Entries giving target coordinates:
___

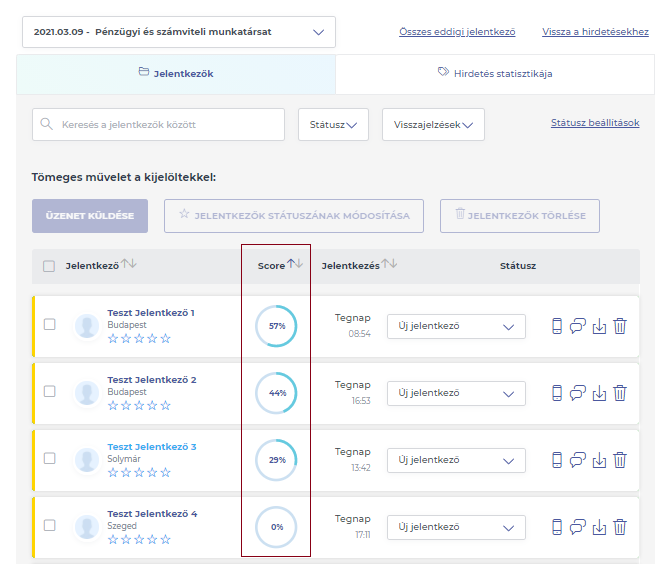The image size is (664, 564).
Task: Select all applicants with header checkbox
Action: (49, 266)
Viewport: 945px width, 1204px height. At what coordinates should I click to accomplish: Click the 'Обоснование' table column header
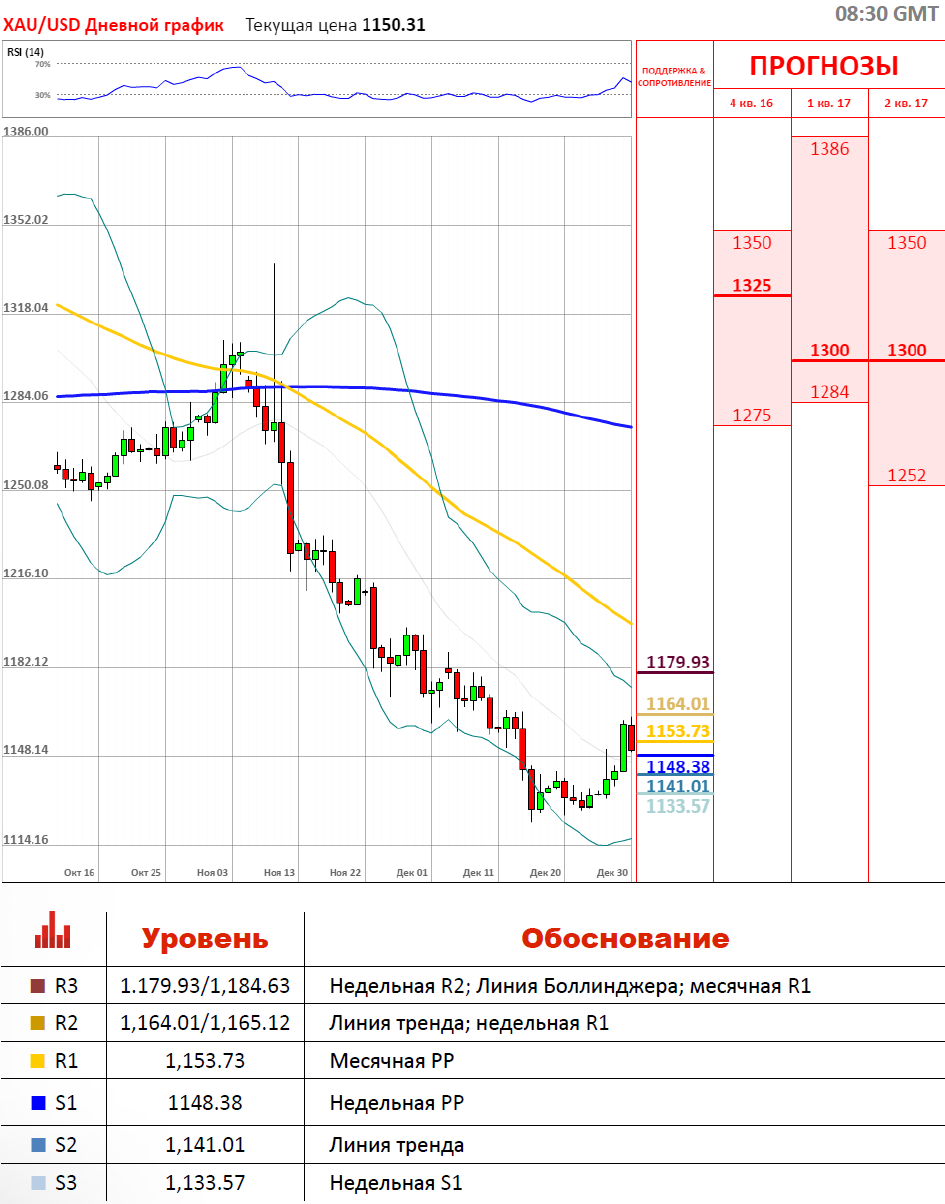(625, 939)
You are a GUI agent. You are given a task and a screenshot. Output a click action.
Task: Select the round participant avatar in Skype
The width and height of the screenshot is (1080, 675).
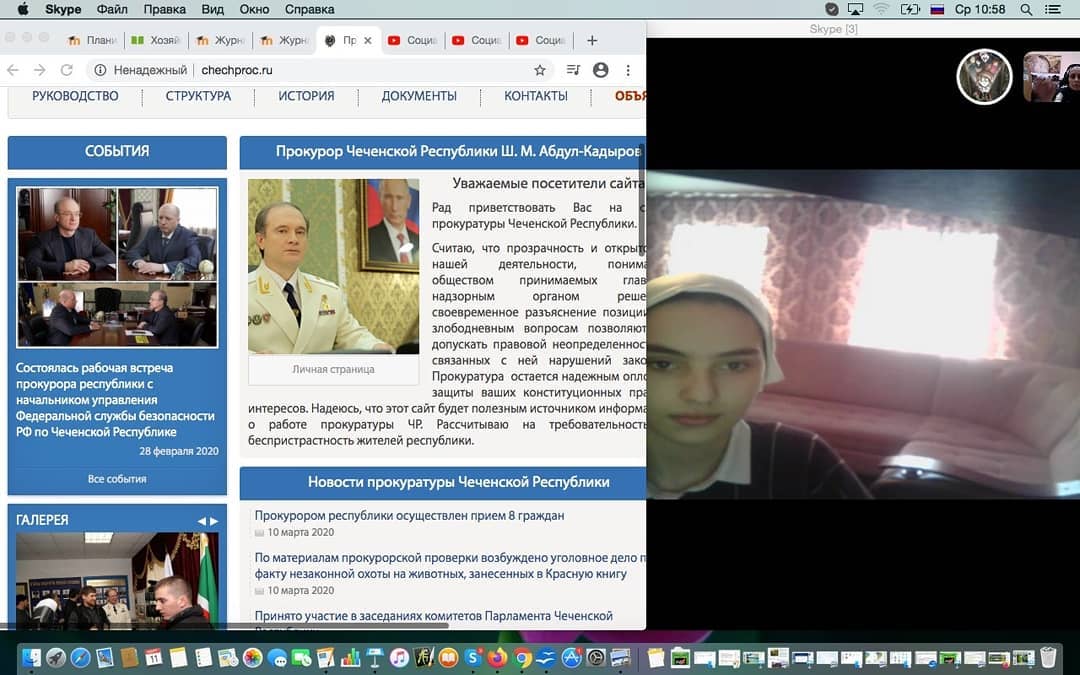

___

What you need to do: Please render every line of the records above as a numbered list, omitting blank lines and leaving the pictures out.

Solution for this exercise:
1. The image size is (664, 564).
2. Task: Select all applicants with header checkbox
3. Action: (49, 266)
4. Viewport: 945px width, 1204px height. At what coordinates should I click to accomplish: Click the 'Обоснование' table column header
5. (625, 939)
6. You are a GUI agent. You are given a task and a screenshot. Output a click action.
7. Task: Select the round participant avatar in Skype
8. The width and height of the screenshot is (1080, 675).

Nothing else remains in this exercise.